Friday, 8 March 2013
No post
This week has been so hectic that I've had no time to write anything (other than working on a PhD and a novel, that is...) so I'm going to move my posting schedule forward and post on Easter weekend instead. Apologies.
Friday, 1 March 2013
Better to judge by its cover
Having got my positive comments out of the way... on to the actual content. This book, which details Penelope's first year at Harvard, is bizarrely bad. I say bizarrely, because it isn't bad in any normally recognisable way - it's an awkward fusion of satire and light fiction, but even light fiction isn't usually this badly written. Reading it, I attempted a working hypothesis that the clunky writing was deliberate, that we are seeing everything through socially challenged Penelope's point of view and that's why all the characters seem so off-kilter and one-dimensional, but if this was Rebecca Harrington's intention, this doesn't really come off. As well as being annoying, the total lack of contractions in the dialogue reduces all the characters to sounding like each other, and although Penelope is obviously hopelessly out of her depth when trying to make friends, the other characters seem to share her problems, with a couple of minor exceptions. It's as if they're all attending Harvard in an alternative universe where nobody has ever experienced any human interaction before. Penelope's deadpan observations are obviously intended to be witty - although at the expense of the heroine, which is a dangerous game to play - but often fall flat. Occasionally, Harrington raises a laugh, as when she writes 'Two people walked into the library carrying toothbrushes because they were going to sleep there', a situation that Penelope clearly accepts as run-of-the-mill and never thinks about.

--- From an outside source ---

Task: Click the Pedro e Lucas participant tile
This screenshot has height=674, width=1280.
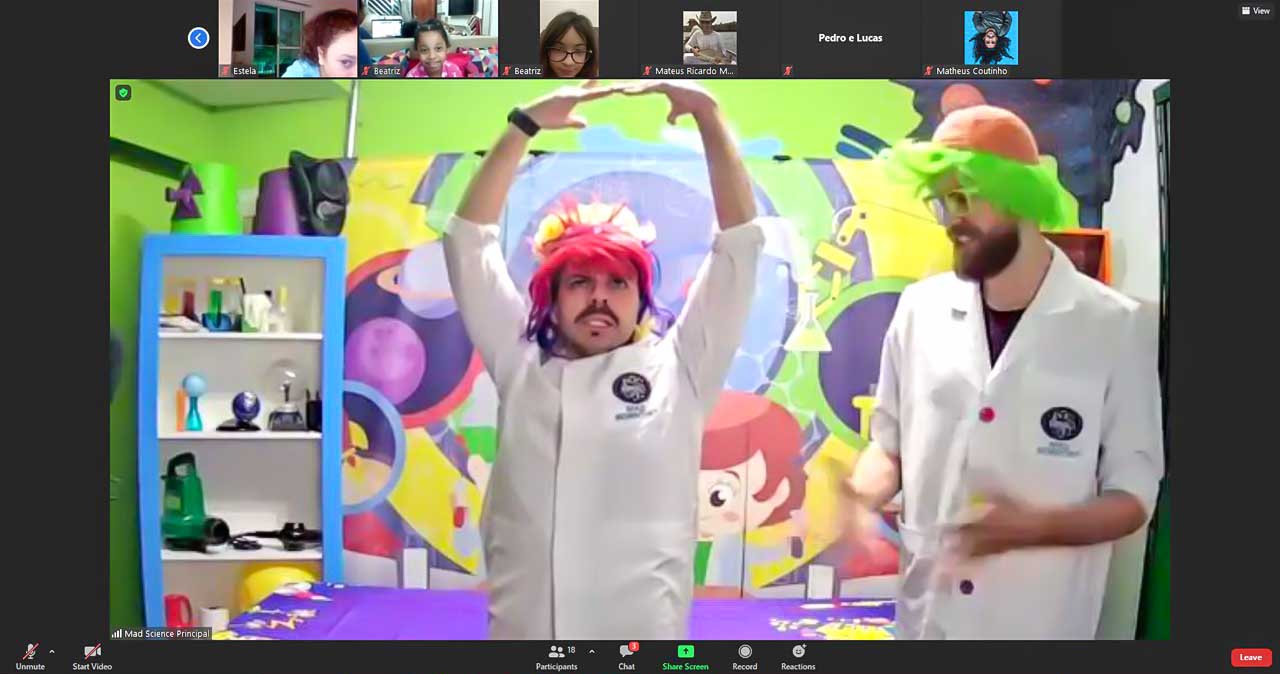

It's at these moments that I felt like I could see what Penelope was meant to be - a hilarious take on the sheer weirdness of Harvard through the eyes of a narrator who thinks all this is normal - but the crucial flaws I've already outlined stop it from working. I also thought that, to get full mileage out of this concept, Harrington should have chosen a narrator more like Penelope's roommate, Emma, who is as weird as Penelope in her own way but much more immersed in Harvard life. Penelope is essentially passive, spending a lot of time sitting in her room or waiting for boys to text her, and someone actively pursuing popularity, like Emma, might have made for a more dynamic main character. In many ways, this reminded me of Curtis Sittenfeld's Prep, a far superior read in every way, and I think another reason why 'Prep' works and this doesn't is that the heroine of Prep, Lee, while still fairly passive, is much more socially astute than Penelope and acts almost as an anthropologist, studying the bizarre culture of American prep schools even as she longs to be accepted into the popular clique.
I finished this book because it was remarkably easy to read, despite being intensely irritating at times, but the only reason I would pick up something else by Harrington is to see if she can use contractions and deliberately omitted them in Penelope. From the author's note ('I am grateful for all the hard work he put into selling this novel. He is the best!') I'm not holding out much hope.